Actions to take =
[a] Which place names appear in the account of the trip to Kiến Tường/Mộc Hóa? List every one.
[b] Extend the account of the family visit to Kiến Tường beyond its final sentence.

Kiến Tường/Mộc Hóa: Starting our marriage tour

Listen, I was once the most aggressive honker I knew. Tam’s favorite story of me is honking the horn at someone who cut us off… when he was driving. I’ve sinced learned that I could never be as aggressive as the driver Uncle Dad hired for our trip back to their hometown. 

We woke up early and were picked up by a man with slicked back hair wearing a loose-fitting collared shirt. Jesse laughed because the driver was singing to Cantonese music that he grew up listening to. This man was honking aggressively at 8am in the morning just to take us to breakfast. If there were potholes, I wouldn’t know it since we flew over them.

This honking would continue during the 2-hour drive to Kiến Tường/Mộc Hóa. I truly thought I could sleep on the way to the hometown, but the erratic honking and stop and brake pattern drive would keep me in a half sleep for the entire drive. He honked at mopeds to get out of his way. He honked at approaching cars on the two-lane road. I’m more curious about what he didn’t honk at. I have since ceded my aggressive honker title to this man.

Kiến Tường and is a town on the border of Vietnam and Cambodia. Tam tells me people are more likely to know the area of Mộc Hóa, or the province of Long An. It’s that small of a town. Uncle Dad fled Cambodia from the Khmer Rouge and ended up here, where he eventually met Auntie Mom at the post office. I’m told she didn’t want to date him because he was a player, but he won her over anyway.

When you enter the town, there is a single stoplight where the road forks. We stayed right on the fork and continued down the two-lane road. Our family’s house was on the right. The house had a metal gate, rusted from disuse. There was another gate that could seal the garage, where two mopeds were parked. Along the wall was a shrine to Tam’s grandparents, and a collection of tables, chairs, and other supplies gathered over the years. There was also a picture of Tam in kindergarten in one of the glass-panes of an armoire.

At this time, I met a few of Tam’s aunties for the second time. We had met the first night in Saigon, but this time we were visiting at their house.

Once you entered the door, there was a pale blue room with a bed on the left. There was a hammock I’d next to the bed, and at its foot, Tam’s grandpa’s chair. On the right was the fridge, an AC wall unit, some cabinets, a table. Along all of the walls were pictures of various family members: Tam’s aunties, cousins, grandparents. Everyone was here, and we’d hang out here when the heat was the harshest. At the back of this room was another door to the kitchen.

Supplied information =
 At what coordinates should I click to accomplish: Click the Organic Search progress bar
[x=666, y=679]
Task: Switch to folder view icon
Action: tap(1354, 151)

Per-task outputs =
[a] Kiến Tường, Mộc Hóa, Vietnam, Cambodia, Long An, Saigon

[b]
The kitchen took up the last third of the house on the ground floor. In the back corner were two bathrooms. On the right were cabinets, the stove, a sink, and a fridge. On the left was another sink, and the place where they kept the produce, plates, and other things… All tucked next to the stairs. The floor tiles were white, with a green or red pattern on it. The ceiling in this room was tall, likely to allow the heat from this room to escape.

The room above the garage was another space that had a shrine. The shrines here included Tam‘s grandparents, as well as the relatives and ancestors from both sides of the family. The room next to it was once a bedroom, now a storage. There was another smaller room, also used as storage, and then above the kitchen was a bedroom. This is where Auntie Mom, Uncle Dad, Jesse, and Nancy would be staying.

After introducing ourselves and greeting everyone, Tam and I were taken to our hotel by moped. We rode down the same two-lane road, back to the intersection, and took the other road. We turned left immediately, passed a park on the right, and pulled into a building with a large open lot at the front. Other people were staying here too, we saw their long tour buses and vans parked out front.

The building felt like a school. When we entered the building, we were greeted by bright white tiles, sterile white walls, with a blue grey trim as an accent. The receptionist desk on our right looked more like a security center than a reception, and its carved caramel wood felt out of place here. She gave us the keys and we headed upstairs. There was a single hallway that stretched from wall to wall and windows on each end. Tam opened the flimsy door, and we entered our room.

On our left was a wooden cabinet and on our right was the bathroom. There were two thin beds lined against the wall, a small TV, and two tall windows with slats at the other end of the room. It was spacious. Tam suggested to his dad that we get a hotel since we all couldn’t fit in the room… And I also pee a lot at night.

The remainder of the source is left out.